▶
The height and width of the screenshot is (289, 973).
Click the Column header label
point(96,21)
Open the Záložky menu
◀
▶
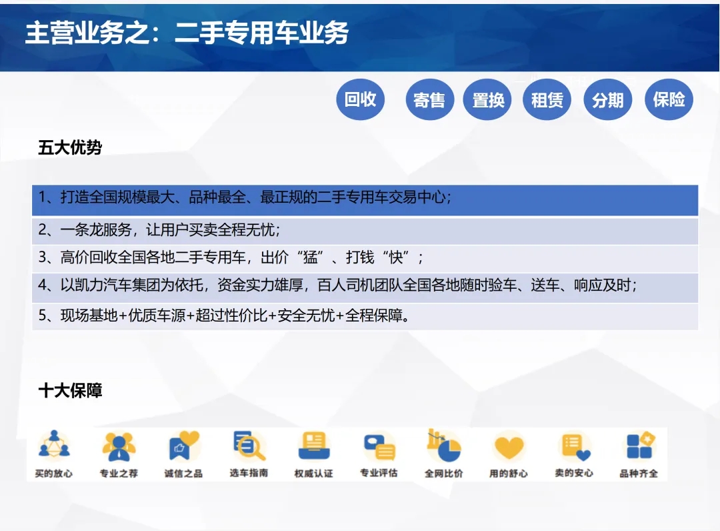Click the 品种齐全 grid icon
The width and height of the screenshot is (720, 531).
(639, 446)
◀
▶
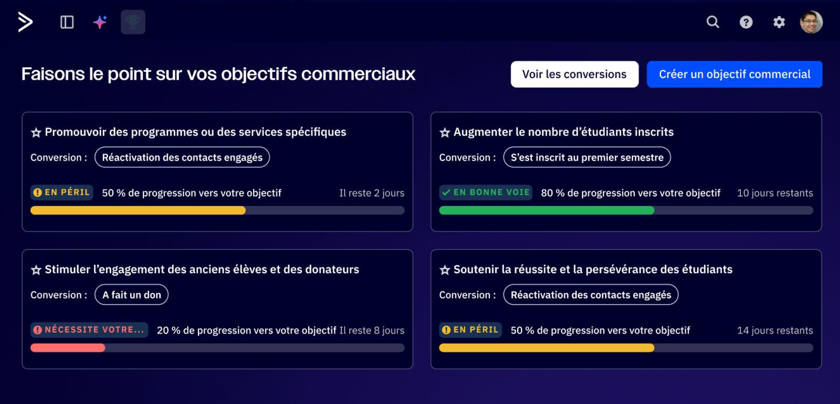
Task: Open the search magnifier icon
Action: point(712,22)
◀
Task prompt:
Working from the data above, extract solely the lines from the one containing "The height and" through the one containing "Open the Záložky menu", exactly as they appear, both included.

Result:
The height and width of the screenshot is (289, 973).
Click the Column header label
point(96,21)
Open the Záložky menu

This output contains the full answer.